In sickness, health, global pandemics, and a constant roller coaster of life’s many adventures, challenges, wins, losses, and recoveries, your partner is your everything.
Kenny and I have realized that we can’t control what the future holds for the rest of the world, but as long as we’re together, we know that our world is going to be filled with love, support, excitement, inspiration and that no second of life will ever be boring, and for that we are forever grateful.
I’m a firm believer that life is always full of ups and downs, and trade offs. It’s not a bad thing – through the toughest of circumstances can come the most beautiful things. No pressure, no diamonds. No rainstorm, no rainbow.
It was my mom’s battle with cancer that led me to become a full-time travel blogger. It was also during that same Fall that Kenny and I were brought together (after I friend zoned him for 6 years). It was a boring desk job that even led me to start writing in the first place. I ended up at the University of North Carolina at Chapel Hill because I didn’t get accepted into UCLA – which, as a California girl born and raised, is where I would have gone in a heartbeat. I cried that day. But because of that, I went to UNC where I met the love of my life, and had the best college experience anyone could ever dream of. I can think of countless moments, and wins, in my life that I have to thank to ‘losses’, missed opportunities, unanswered prayers. And I’m sure you guys can too in your own lives.
This is a tough loss for all of us. Mainly because no one knows when it will end, and no one is untouched by this ‘invisible enemy’. But this isn’t the first time we’ve been challenged to be resilient in any of our lives – this is just the first time we are all challenged to be resilient, together.
My thoughts are with all of you as we attempt to navigate this new world. A lot of you have been reaching out wondering my advice on postponing your own weddings and honeymoons this summer, and I hope our story gives you some hope that there is a light at the end of this stressful, unpredictable tunnel. My best advice I can give any couple grappling with these terrible circumstances is to stay flexible, have a plan B, and be prepared to make hard decisions.
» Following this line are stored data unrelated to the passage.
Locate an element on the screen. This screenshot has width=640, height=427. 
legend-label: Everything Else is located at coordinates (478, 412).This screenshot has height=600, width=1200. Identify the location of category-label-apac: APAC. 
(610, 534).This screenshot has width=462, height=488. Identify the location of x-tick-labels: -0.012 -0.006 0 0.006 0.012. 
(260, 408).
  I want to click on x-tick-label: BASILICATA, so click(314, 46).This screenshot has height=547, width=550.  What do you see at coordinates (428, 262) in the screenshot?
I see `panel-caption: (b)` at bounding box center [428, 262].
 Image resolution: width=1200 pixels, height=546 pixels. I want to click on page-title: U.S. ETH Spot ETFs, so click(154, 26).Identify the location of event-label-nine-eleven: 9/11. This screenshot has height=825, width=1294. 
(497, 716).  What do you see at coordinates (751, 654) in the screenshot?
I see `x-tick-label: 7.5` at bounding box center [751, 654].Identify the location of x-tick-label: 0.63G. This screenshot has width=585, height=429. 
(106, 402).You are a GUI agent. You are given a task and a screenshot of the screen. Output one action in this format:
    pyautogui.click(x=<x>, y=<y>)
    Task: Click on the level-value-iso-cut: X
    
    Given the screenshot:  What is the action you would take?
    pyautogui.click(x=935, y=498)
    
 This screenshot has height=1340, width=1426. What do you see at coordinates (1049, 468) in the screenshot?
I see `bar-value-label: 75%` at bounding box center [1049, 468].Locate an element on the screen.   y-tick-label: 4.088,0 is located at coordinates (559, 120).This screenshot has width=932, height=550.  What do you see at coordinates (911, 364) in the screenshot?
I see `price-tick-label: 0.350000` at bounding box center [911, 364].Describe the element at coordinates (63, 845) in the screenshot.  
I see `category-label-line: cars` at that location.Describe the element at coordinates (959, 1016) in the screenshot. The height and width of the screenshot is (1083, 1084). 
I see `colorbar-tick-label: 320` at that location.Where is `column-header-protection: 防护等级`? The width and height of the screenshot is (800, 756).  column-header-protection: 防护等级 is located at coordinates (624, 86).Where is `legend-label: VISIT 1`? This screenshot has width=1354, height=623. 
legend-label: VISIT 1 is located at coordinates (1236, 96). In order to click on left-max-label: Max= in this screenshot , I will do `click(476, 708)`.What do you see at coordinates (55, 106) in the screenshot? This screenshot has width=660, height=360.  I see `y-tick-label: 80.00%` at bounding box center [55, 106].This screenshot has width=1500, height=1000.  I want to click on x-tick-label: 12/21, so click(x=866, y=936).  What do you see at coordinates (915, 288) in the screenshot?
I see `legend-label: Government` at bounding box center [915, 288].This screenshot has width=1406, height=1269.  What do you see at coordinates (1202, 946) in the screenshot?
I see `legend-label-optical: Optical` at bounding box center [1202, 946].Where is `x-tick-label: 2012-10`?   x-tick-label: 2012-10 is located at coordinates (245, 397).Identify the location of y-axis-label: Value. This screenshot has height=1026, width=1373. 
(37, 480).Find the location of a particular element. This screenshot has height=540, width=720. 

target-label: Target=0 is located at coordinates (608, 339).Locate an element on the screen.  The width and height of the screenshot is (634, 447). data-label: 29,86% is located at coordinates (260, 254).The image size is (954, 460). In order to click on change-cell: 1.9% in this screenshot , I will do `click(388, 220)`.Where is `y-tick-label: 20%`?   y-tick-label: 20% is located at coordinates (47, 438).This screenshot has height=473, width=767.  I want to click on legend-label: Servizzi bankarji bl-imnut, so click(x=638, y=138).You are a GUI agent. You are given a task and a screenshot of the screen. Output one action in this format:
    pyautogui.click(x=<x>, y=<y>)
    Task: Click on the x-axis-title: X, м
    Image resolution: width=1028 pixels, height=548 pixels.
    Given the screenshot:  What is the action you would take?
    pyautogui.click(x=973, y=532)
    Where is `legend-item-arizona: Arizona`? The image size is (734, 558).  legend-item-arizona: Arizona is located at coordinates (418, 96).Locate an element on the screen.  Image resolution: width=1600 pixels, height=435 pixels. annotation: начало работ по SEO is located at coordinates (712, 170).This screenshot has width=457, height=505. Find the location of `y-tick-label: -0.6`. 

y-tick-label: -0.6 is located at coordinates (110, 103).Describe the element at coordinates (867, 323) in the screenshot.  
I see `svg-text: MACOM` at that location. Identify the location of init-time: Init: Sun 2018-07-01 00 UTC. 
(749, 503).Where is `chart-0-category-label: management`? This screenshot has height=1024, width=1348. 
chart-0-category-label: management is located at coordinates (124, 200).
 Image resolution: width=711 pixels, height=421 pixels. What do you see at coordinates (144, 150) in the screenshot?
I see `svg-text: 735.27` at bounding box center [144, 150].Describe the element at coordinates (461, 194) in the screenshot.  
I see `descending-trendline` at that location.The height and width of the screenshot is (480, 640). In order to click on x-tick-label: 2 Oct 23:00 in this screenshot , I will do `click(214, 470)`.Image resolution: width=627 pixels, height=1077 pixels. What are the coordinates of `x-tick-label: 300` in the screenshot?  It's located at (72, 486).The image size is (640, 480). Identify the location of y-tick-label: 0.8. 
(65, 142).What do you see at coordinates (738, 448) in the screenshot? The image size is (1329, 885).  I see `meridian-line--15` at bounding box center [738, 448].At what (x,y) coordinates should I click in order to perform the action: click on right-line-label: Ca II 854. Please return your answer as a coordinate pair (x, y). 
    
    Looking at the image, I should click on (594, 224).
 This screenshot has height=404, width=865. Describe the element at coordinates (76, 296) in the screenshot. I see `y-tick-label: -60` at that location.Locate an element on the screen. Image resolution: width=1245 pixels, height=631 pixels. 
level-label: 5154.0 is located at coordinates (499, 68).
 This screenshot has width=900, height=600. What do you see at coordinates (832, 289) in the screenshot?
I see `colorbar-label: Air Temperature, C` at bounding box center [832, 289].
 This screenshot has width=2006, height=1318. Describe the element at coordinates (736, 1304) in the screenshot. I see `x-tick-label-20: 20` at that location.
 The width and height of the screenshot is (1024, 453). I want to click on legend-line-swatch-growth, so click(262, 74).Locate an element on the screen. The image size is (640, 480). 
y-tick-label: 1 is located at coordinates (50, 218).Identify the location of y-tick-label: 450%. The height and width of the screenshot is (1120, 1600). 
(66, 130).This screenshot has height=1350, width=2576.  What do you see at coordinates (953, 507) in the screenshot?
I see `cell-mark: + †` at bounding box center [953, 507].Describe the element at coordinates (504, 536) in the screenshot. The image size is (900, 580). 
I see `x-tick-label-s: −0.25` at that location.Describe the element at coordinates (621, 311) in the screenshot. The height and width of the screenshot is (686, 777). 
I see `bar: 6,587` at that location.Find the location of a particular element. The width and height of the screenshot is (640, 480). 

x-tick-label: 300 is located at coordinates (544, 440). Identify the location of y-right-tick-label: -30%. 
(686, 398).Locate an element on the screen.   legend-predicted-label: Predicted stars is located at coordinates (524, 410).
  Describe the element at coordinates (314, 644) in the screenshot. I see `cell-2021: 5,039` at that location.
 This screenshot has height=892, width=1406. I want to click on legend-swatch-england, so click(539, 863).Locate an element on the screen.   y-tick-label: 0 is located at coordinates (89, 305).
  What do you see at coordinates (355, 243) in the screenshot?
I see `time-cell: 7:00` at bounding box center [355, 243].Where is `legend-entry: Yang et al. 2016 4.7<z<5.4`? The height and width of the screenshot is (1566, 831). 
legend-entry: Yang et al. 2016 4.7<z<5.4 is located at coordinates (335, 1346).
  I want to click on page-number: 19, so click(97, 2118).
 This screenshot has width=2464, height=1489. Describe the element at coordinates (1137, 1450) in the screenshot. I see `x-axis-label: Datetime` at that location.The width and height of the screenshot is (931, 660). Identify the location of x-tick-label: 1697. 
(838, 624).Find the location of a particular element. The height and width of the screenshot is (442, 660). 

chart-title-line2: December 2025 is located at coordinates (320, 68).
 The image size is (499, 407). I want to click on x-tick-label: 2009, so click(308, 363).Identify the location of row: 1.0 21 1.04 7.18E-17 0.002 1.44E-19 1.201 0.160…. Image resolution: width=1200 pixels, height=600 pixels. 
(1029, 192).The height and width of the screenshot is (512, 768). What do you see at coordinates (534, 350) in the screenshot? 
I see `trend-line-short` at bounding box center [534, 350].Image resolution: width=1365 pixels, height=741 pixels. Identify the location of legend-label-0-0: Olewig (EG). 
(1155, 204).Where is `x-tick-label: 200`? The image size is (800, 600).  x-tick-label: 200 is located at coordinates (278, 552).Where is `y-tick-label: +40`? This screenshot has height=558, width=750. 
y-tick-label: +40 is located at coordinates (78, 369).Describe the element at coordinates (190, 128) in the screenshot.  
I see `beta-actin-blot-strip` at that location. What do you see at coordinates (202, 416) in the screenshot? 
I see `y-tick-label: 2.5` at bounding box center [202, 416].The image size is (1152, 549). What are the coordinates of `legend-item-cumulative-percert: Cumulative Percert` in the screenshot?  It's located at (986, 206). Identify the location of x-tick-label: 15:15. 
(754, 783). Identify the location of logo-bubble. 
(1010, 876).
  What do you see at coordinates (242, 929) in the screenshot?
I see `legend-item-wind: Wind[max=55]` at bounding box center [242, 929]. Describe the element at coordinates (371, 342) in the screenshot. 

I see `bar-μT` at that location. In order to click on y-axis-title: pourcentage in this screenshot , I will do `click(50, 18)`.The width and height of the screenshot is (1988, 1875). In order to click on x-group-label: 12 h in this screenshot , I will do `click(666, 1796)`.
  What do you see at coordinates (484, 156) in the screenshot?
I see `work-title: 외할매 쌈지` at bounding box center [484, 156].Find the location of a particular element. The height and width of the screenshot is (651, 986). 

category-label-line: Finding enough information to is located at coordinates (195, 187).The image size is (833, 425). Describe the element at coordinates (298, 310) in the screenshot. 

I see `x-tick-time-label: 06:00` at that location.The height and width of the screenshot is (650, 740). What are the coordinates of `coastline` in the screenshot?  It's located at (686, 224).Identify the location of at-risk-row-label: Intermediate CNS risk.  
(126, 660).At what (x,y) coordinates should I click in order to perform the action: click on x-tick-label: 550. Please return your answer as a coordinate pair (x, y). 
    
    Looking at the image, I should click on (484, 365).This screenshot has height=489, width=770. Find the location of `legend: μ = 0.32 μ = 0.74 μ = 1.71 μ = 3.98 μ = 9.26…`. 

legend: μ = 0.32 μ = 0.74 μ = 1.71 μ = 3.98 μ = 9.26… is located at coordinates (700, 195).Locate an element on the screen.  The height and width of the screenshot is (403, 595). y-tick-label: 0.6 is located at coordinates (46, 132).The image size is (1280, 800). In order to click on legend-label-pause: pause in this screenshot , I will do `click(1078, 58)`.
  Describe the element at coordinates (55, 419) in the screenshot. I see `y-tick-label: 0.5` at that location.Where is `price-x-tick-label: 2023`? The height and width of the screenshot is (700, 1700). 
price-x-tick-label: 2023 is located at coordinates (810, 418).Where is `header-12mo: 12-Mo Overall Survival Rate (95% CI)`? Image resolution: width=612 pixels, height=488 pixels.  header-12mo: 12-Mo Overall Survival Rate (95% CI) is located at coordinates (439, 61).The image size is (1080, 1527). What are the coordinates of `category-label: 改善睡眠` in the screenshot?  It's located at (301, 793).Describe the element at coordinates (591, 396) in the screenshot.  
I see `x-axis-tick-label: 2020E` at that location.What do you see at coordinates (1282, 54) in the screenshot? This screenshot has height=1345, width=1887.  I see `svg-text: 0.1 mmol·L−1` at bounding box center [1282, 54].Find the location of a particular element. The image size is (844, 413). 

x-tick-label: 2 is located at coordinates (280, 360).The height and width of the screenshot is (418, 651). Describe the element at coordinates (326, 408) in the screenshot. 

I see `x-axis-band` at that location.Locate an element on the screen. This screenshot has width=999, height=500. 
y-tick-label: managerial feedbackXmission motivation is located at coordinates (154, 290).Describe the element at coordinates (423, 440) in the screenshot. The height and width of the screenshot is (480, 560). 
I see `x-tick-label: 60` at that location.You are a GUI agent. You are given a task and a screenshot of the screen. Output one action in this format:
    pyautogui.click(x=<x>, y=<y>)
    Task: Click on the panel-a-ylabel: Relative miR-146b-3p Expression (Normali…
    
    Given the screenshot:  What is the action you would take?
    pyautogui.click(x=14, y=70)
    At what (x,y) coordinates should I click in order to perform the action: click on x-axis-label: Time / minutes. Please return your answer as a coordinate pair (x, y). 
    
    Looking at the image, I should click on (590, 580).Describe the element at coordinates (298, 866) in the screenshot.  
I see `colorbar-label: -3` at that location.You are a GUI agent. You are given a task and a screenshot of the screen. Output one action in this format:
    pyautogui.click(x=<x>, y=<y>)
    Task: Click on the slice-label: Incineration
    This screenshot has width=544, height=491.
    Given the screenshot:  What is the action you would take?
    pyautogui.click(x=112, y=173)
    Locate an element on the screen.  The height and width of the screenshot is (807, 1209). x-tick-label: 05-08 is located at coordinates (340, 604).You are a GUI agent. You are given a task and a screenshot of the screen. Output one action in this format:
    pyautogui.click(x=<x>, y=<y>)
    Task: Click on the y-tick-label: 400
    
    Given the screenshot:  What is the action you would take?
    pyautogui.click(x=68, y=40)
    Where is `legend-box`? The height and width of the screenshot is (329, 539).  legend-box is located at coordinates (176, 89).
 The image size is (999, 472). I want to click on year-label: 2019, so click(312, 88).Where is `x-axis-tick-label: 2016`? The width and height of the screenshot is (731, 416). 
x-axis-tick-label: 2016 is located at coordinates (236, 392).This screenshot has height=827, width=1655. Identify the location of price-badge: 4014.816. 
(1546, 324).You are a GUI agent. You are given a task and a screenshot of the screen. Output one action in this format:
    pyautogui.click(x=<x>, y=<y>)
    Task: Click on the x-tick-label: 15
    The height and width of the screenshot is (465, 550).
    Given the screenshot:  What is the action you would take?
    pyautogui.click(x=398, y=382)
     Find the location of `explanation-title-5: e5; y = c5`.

Stay optimistic, but realistic. If you were planning on honeymooning in Europe or Asia this summer, start brainstorming mini-moon destinations in America, or Caribbean honeymoons, that may be a safer option then. Or consider honeymooning at a later date, even if you do get married this Spring or Summer. And definitely, definitely, get travel insurance.
As for Kenny and I, we’re trying to figure out where we go from here. What is a travel blogger going to do without travel for these next few months? What does a vacation-wear brand do when no one is going on vacation? Where do we even live until we can travel again? We don’t have those answers right now. But I can tell you that no one has ever been successful by being comfortable all the time, and I have zero doubt that Kenny and I will come out of this experience stronger – and with a hell-of-a story to tell our grandkids.
I hope you all keep dreaming. And that you’ll continue to find travel experiences that inspire and enlighten you on Jetset Christina. For whenever this little break from travel is over. We appreciate your support for Jetset Christina and for Kenny Flowers and Watercolors during this tough time more than you could ever know. So I thank you for that.